Sono certo che il futuro porterà uno sviluppo ulteriore della cooperazione sia nel campo professionale sia nelle relazioni amichevoli tra tutti noi.
Il colloquio su “Procedimenti orali e scritti: efficienza nel processo” che si terrà a Valencia dal 6 all’8 novembre 2008 è ora pronto, grazie al Prof. Manuel Ortells Ramos.
Successivamente avremo il colloquio previsto per il 3-6 giugno 2009 a Toronto, su cui sto già lavorando con Oscar Chase, Janet Walker e Collem Hanycz, con la costante presenza, immagino, di Garry Watson; il tema generale sarà: “Né Common né Civil: riforma processuale e necessità di nuove categorie”.
Inoltre: nel 2010 è prevista una proposta di colloquio a Pécs, Ungheria; nel 2011 il XIV Congresso Mondiale si terrà a Berlino e Neil Andrews ha proposto un colloquio a Cambridge.
È grazie all’organizzazione di questi eventi che dobbiamo esprimere la nostra grande soddisfazione per tutti i risultati che facilitano lo scambio di ricerche e conoscenze tra esperti di tutto il mondo.
Ciò può contribuire in modo significativo al futuro di una delle attività umane più nobili, lo sviluppo della giustizia, per soddisfare le esigenze dello Stato moderno e garantire la protezione effettiva, a livello costituzionale e sovranazionale, dei diritti fondamentali dell’uomo.
Mantenere la conoscenza reciproca, l’osservanza della legge, il senso di appartenenza a una grande famiglia – come la nostra Associazione è stata ben definita – può contribuire a tentare di sconfiggere l’estremismo e tutti gli abusi.
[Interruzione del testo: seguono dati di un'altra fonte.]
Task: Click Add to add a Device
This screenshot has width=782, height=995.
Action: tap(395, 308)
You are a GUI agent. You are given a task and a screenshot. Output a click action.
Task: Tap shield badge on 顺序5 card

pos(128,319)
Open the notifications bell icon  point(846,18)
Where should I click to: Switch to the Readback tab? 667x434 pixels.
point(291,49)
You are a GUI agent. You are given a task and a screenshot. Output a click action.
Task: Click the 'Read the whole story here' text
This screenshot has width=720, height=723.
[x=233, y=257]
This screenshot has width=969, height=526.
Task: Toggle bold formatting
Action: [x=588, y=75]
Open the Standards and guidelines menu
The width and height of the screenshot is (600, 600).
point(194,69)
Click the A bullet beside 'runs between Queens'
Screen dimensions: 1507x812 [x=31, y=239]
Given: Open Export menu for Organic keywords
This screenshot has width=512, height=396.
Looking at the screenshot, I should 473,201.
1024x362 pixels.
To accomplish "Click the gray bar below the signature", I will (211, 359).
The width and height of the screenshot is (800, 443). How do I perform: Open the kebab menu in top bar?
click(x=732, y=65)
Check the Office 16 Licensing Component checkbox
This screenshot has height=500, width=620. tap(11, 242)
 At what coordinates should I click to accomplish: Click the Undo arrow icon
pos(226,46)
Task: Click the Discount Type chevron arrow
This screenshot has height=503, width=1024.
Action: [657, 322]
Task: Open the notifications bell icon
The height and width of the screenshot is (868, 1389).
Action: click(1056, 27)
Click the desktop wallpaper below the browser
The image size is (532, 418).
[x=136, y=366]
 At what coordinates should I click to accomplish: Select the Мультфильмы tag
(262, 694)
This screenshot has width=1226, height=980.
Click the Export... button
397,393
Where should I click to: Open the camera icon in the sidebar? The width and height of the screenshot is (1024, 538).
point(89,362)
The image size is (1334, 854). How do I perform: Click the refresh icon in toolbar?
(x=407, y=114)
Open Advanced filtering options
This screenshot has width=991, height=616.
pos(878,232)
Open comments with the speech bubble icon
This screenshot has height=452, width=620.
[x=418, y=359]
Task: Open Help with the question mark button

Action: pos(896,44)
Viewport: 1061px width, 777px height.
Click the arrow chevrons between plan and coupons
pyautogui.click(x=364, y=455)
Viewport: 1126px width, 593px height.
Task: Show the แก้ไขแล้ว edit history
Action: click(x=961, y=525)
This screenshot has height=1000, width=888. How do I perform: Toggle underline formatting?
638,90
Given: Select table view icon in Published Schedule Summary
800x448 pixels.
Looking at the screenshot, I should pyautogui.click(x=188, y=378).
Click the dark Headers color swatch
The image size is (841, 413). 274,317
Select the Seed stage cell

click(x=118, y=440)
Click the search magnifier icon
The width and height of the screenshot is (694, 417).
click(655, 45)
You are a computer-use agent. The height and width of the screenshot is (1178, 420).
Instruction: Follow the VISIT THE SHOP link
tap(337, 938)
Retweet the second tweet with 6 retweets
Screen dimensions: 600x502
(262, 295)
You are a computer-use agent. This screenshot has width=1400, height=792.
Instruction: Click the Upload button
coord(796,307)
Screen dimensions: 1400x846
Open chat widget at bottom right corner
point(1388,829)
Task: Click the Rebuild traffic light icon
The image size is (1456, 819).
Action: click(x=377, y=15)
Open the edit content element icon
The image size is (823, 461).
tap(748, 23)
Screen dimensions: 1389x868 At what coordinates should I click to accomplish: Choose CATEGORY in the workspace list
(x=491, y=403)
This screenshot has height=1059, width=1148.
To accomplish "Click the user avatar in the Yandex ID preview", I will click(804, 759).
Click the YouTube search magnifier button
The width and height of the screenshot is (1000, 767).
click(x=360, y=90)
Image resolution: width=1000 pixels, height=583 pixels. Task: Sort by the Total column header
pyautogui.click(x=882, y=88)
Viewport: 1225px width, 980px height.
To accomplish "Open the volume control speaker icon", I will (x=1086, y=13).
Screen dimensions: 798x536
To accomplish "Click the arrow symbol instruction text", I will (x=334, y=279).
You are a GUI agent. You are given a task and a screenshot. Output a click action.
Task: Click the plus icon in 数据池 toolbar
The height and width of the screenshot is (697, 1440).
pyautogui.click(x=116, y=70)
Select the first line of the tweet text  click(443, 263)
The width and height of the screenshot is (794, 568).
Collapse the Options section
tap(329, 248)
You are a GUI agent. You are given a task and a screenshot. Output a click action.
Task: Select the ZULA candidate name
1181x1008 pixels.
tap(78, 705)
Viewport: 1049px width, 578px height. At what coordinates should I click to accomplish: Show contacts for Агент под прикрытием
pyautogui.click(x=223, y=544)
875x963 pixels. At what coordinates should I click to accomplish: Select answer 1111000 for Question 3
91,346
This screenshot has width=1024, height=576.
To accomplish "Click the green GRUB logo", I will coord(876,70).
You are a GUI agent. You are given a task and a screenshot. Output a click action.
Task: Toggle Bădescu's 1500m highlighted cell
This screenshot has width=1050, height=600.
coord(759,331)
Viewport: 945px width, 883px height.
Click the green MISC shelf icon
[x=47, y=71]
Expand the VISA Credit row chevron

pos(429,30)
In ultima analisi, potrebbe portare a preservare quel bene supremo, troppo spesso maltrattato, che è la pace, il rispetto dei diritti e la loro protezione giurisdizionale.
Concludendo il suo rapporto al Colloquio di Lund, riguardo allo spirito della nostra Associazione, Mauro Cappelletti osservò: “È un’associazione aperta di studiosi; aperta, cioè, agli studiosi di diritto processuale di tutti i paesi, di tutte le razze, di tutte le credenze, senza barriere né discriminazioni.
Essere un’associazione di studiosi non significa isolamento da tutta la vita reale.
Siamo studiosi che trattano il diritto, e il diritto è, naturalmente, esso stesso un fenomeno politico, anzi una realtà cruciale della vita sociale.”
Queste sono parole che ritengo ancora oggi le migliori.
Come possiamo vedere, le basi dell’Associazione Internazionale di Diritto Processuale sono solide: vivat, floreat, crescat!